Task brief |
Go to the line holding "Where should I" in the data below. Return it and each line after it through the last, exactly, and skip the pictures.

Available records |
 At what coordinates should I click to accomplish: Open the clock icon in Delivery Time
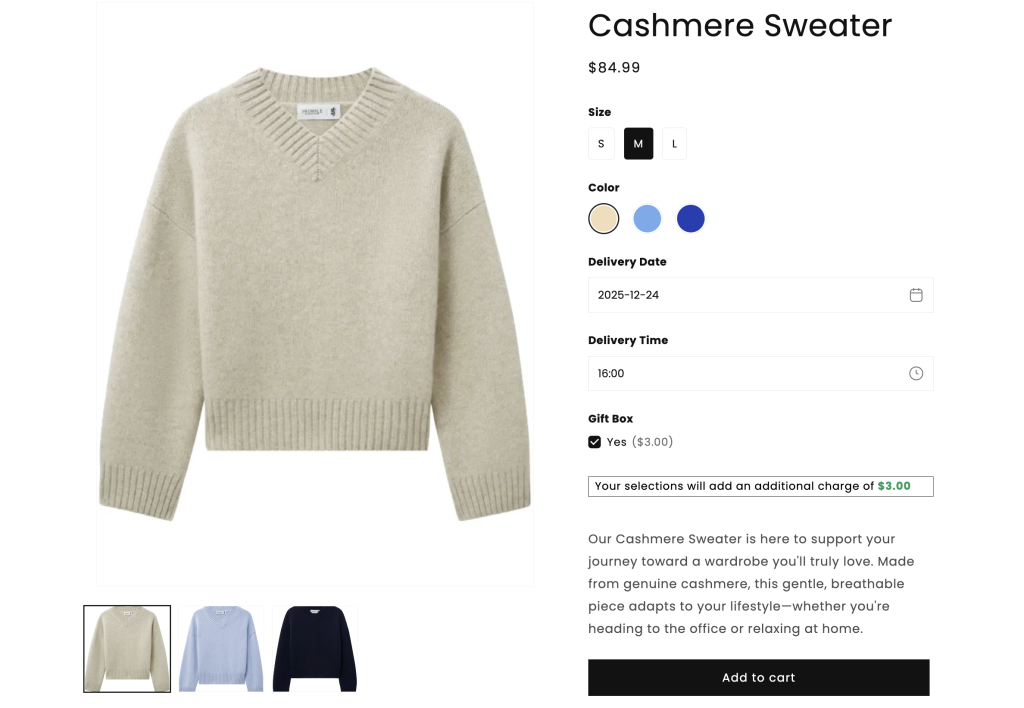(916, 374)

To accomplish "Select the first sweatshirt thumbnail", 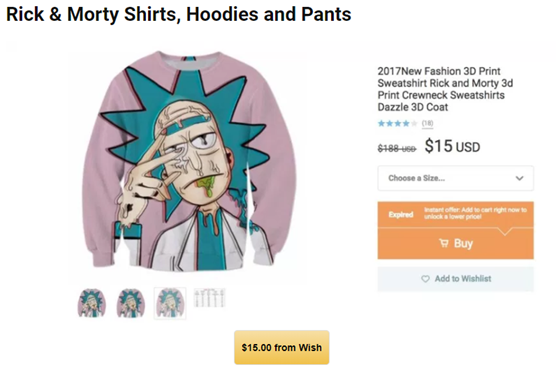I will pos(92,303).
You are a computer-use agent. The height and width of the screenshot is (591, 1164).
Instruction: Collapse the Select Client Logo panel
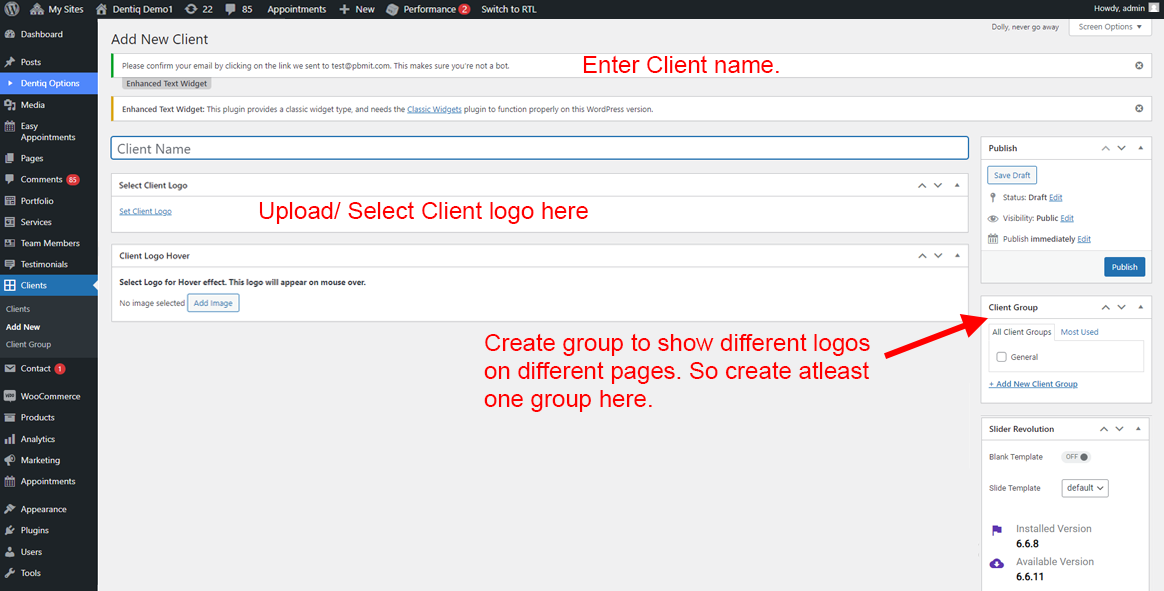[x=957, y=185]
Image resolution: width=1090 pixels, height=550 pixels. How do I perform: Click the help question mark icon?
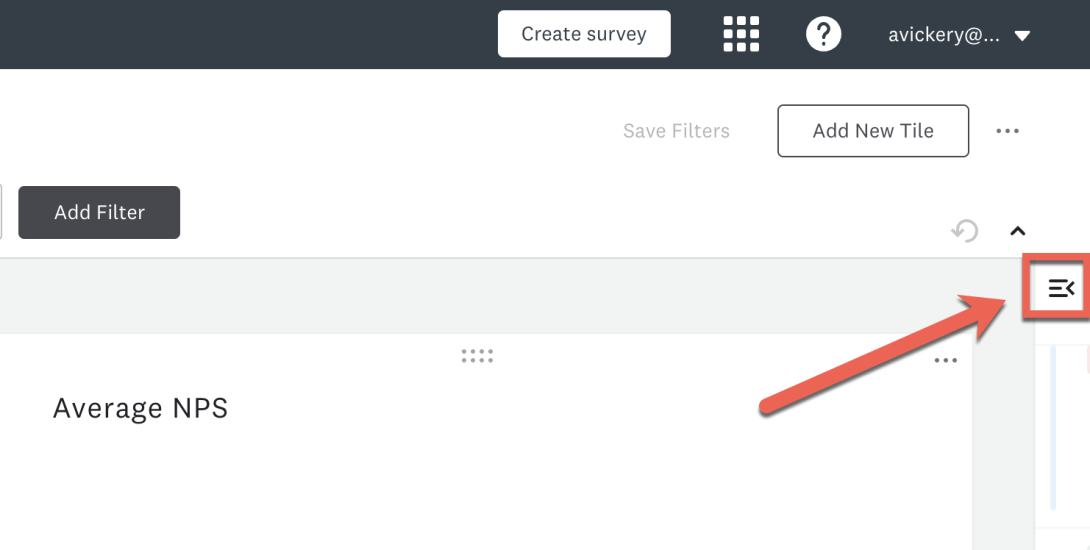823,34
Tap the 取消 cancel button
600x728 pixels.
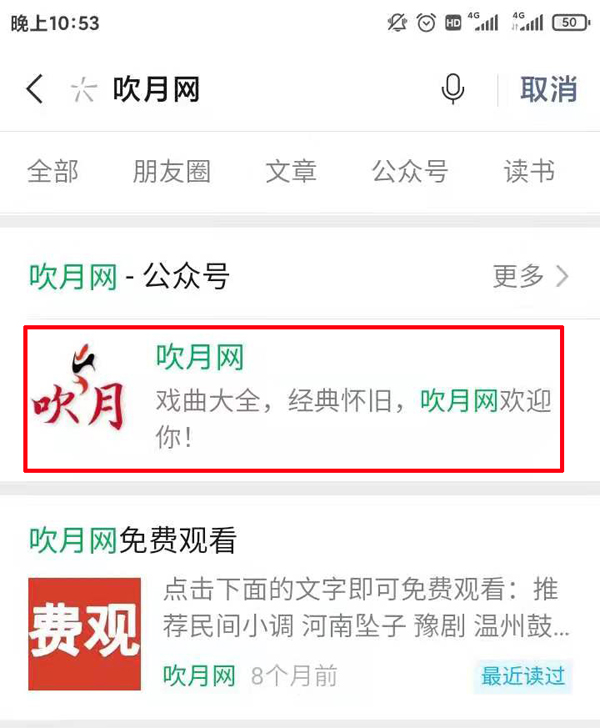click(x=548, y=89)
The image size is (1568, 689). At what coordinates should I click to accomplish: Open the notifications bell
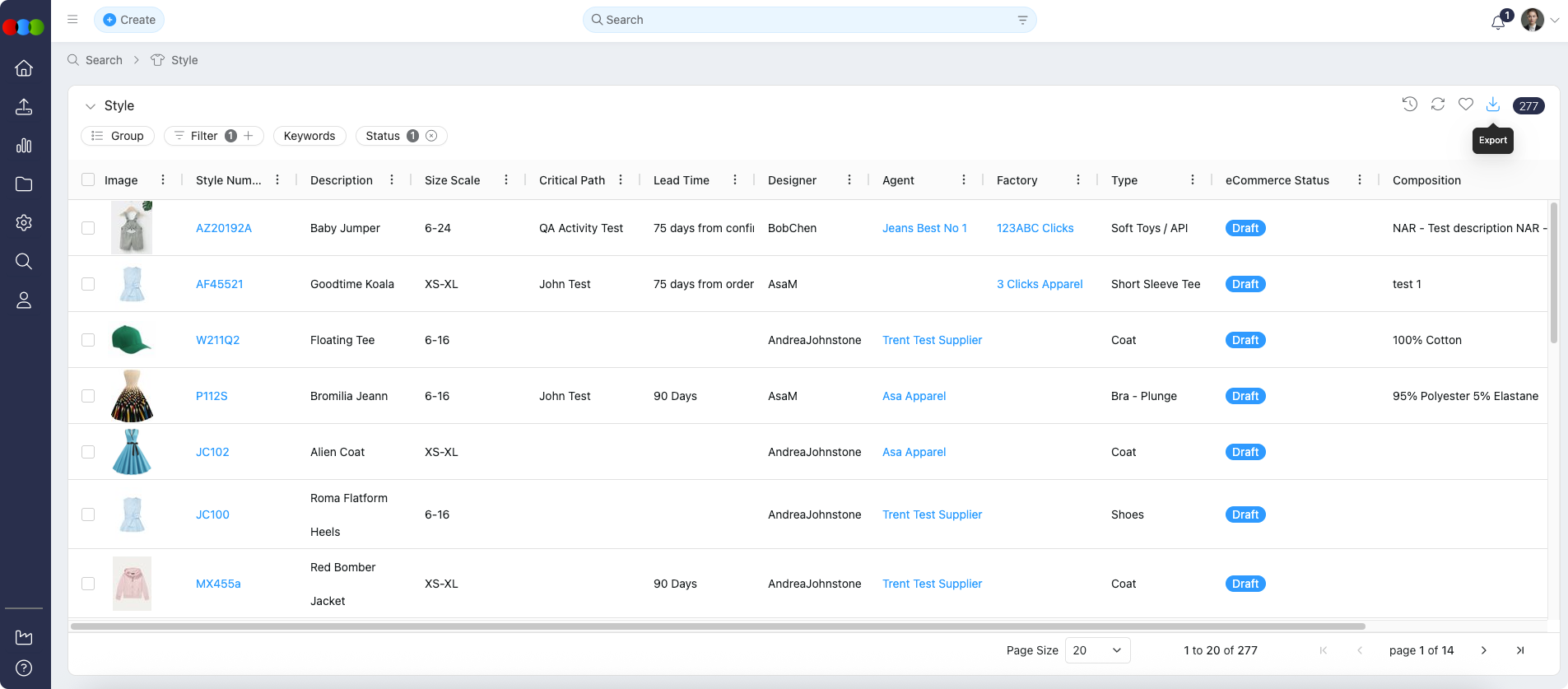(x=1498, y=22)
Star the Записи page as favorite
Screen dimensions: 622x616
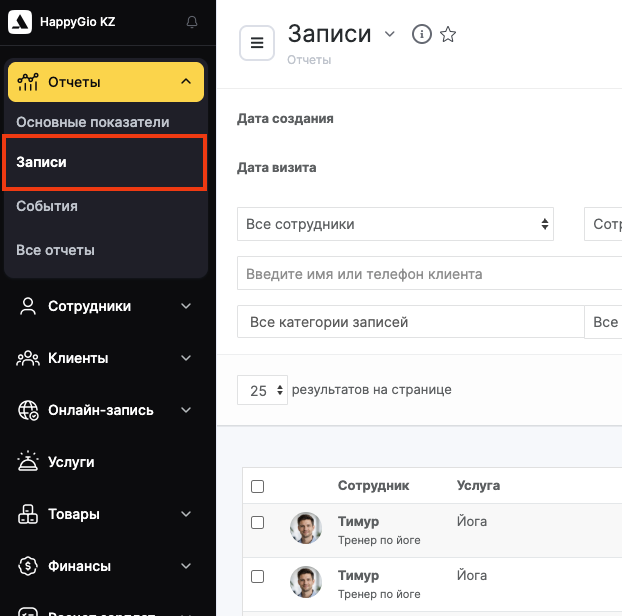(x=448, y=35)
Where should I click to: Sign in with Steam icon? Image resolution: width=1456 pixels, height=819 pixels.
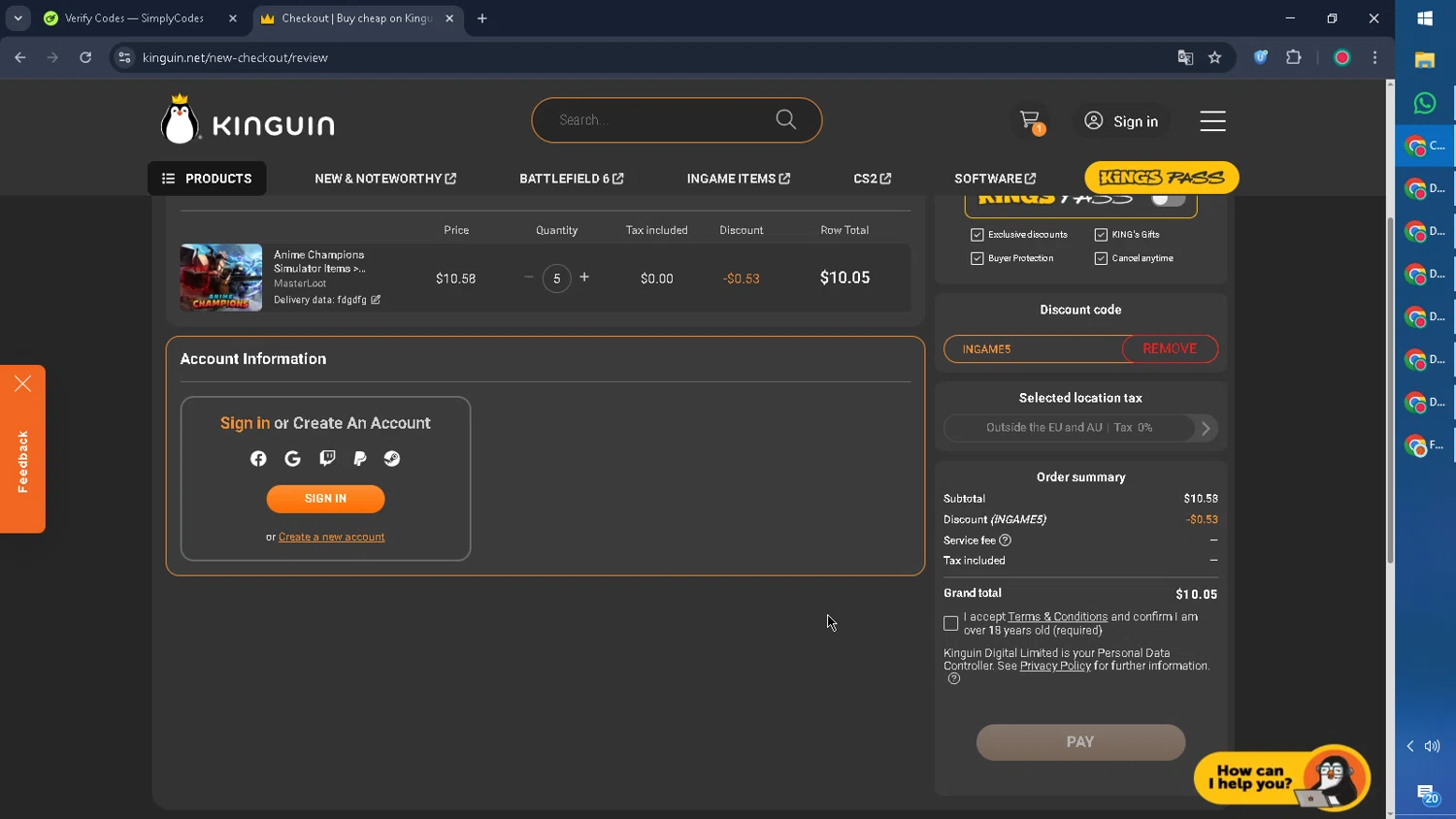point(392,459)
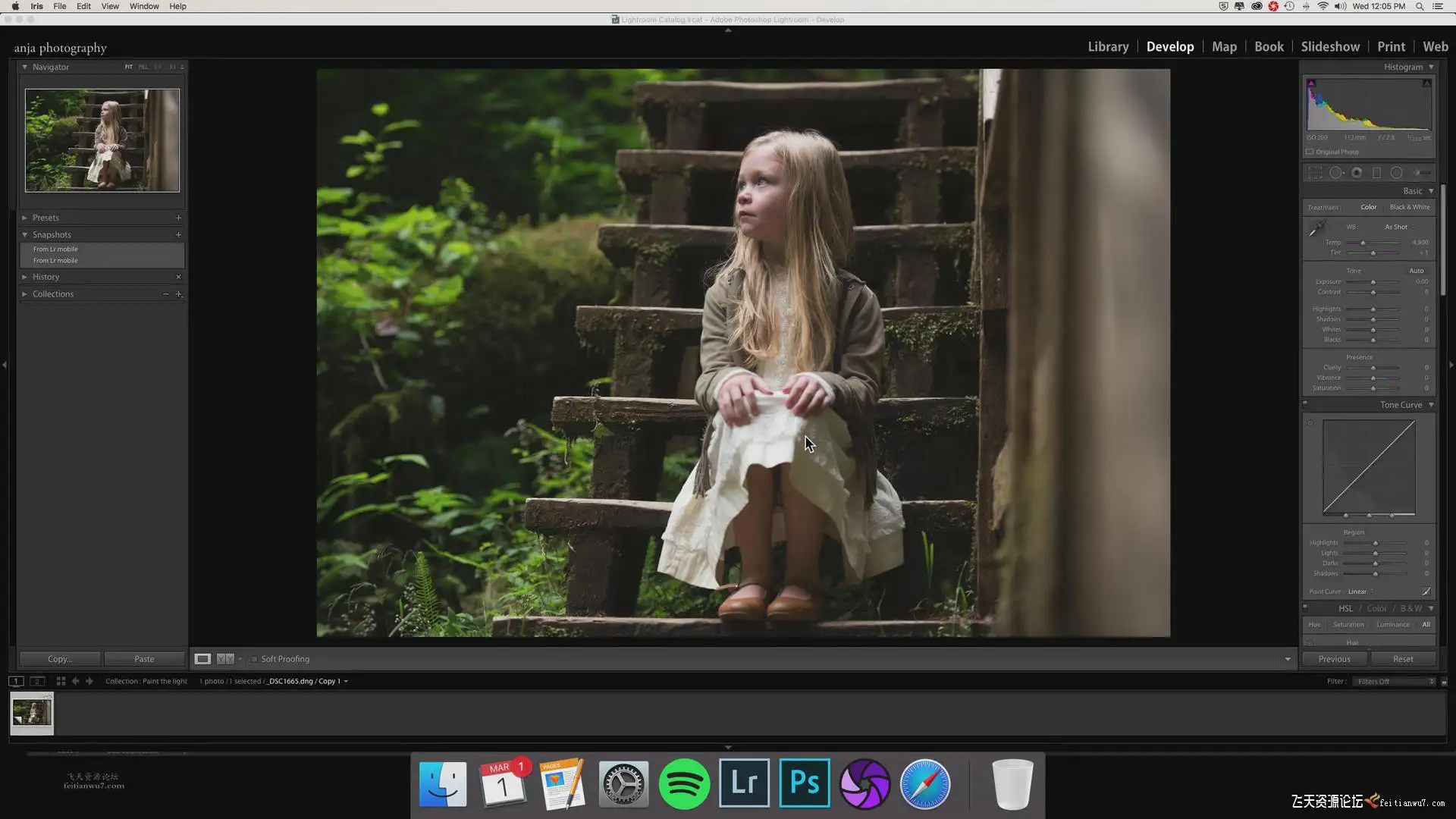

Reply to the exercise |
Where should I click to: Sign in with Steam icon? Image resolution: width=1456 pixels, height=819 pixels.
point(392,459)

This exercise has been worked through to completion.